_Excerpted text:_
— START —

Our **CEM module** takes the following initialization arguments:
- `n_concepts` (int): The number of concepts given at training time.
- `n_tasks` (int): The number of output classes of the CEM.
- `emb_size` (int): The size of each concept embedding. Defaults to 16.
- `training_intervention_prob` (float): RandInt probability. Defaults
    to 0.25.
- `embedding_activation` (str): A valid nonlinearity name to use for the
    generated embeddings. It must be one of [None, "sigmoid", "relu",
    "leakyrelu"] and defaults to "leakyrelu".
- `shared_prob_gen` (Bool): Whether or not weights are shared across
    all probability generators. Defaults to True.
- `concept_loss_weight` (float): Weight to be used for the final loss'
    component corresponding to the concept classification loss. Default
    is 0.01.
- `task_loss_weight` (float): Weight to be used for the final loss'
    component corresponding to the output task classification loss. Default
    is 1.

- `c2y_model` (Pytorch.Module):  A valid pytorch Module used to map the
    CEM's bottleneck (with size n_concepts * emb_size) to `n_tasks`
    output activations (i.e., the output of the CEM).

— END —

_Available data:_
— START —

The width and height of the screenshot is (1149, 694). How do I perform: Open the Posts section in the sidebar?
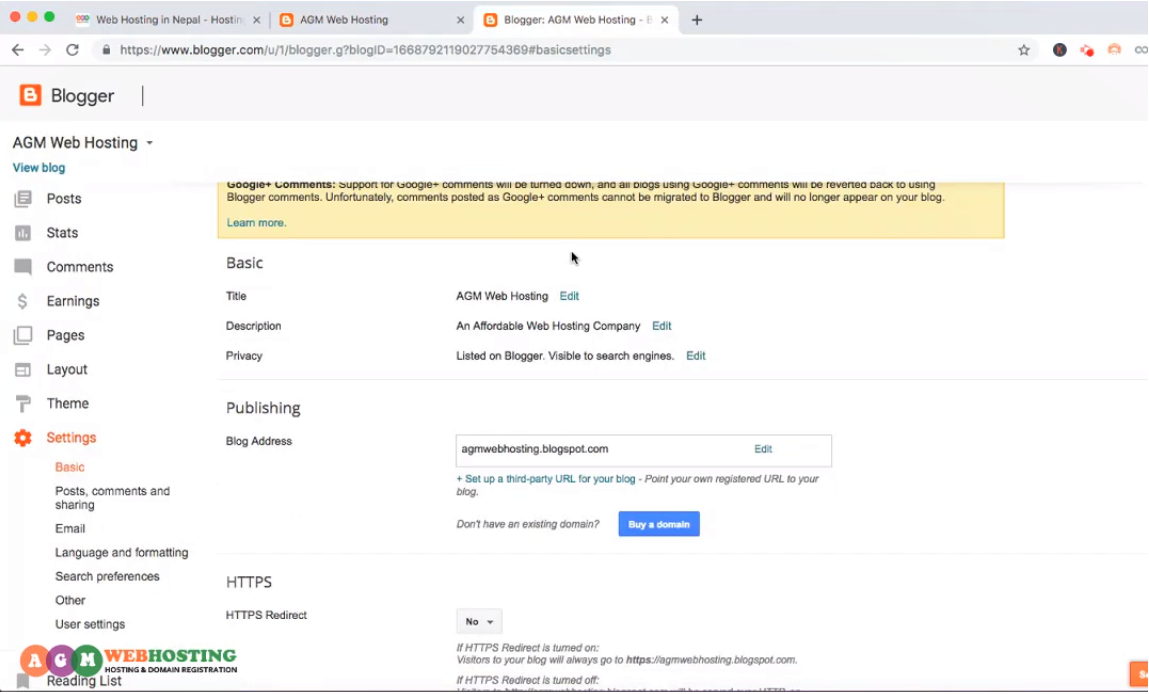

— END —

_To do:_
a) What default value does the CEM argument list give for `emb_size`?
b) Retype the section of the CEM argument list that opens with the words containing "Our **CEM module**" and closes with "of the CEM.".
c) Extend the CEM argument list past its final line.
The material has no connection to the CEM argument list.

_Answers below:_
a) 16

b)
Our **CEM module** takes the following initialization arguments:
- `n_concepts` (int): The number of concepts given at training time.
- `n_tasks` (int): The number of output classes of the CEM.

c)
    If not given, then a simple leaky-ReLU MLP, whose hidden
    layers have sizes `c2y_layers`, will be used.
- `c2y_layers` (List[int]): List of integers defining the size of the
    hidden layers to be used in the MLP to predict classes from the
    bottleneck if c2y_model was NOT provided. If not given, then we will
    use a simple linear layer to map the bottleneck to the output classes.
- `c_extractor_arch` (Fun[(int), Pytorch.Module]): A generator function for
    the latent code generator model that takes as an input the size of the
    latent code before the concept embedding generators act (using an
    argument called `output_dim`) and returns a valid Pytorch Module
    that maps this CEM's inputs to the latent space of the requested size.

- `optimizer` (str):  The name of the optimizer to use. Must be one of
    `adam` or `sgd`. Default is `adam`.
- `momentum` (float): Momentum used for optimization. Default is 0.9.
- `learning_rate` (float):  Learning rate used for optimization. Default is
    0.01.
- `weight_decay` (float): The weight decay factor used during optimization.
    Default is 4e-05.
- `weight_loss` (List[float]): Either None or a list with n_concepts
    elements indicating the weights assigned to each predicted concept
    during the loss computation. Could be used to improve
    performance/fairness in imbalanced datasets.
- `task_class_weights` (List[float]): Either None or a list with n_tasks
    elements indicating the weights assigned to each output class
    during the loss computation. Could be used to improve
    performance/fairness in imbalanced datasets.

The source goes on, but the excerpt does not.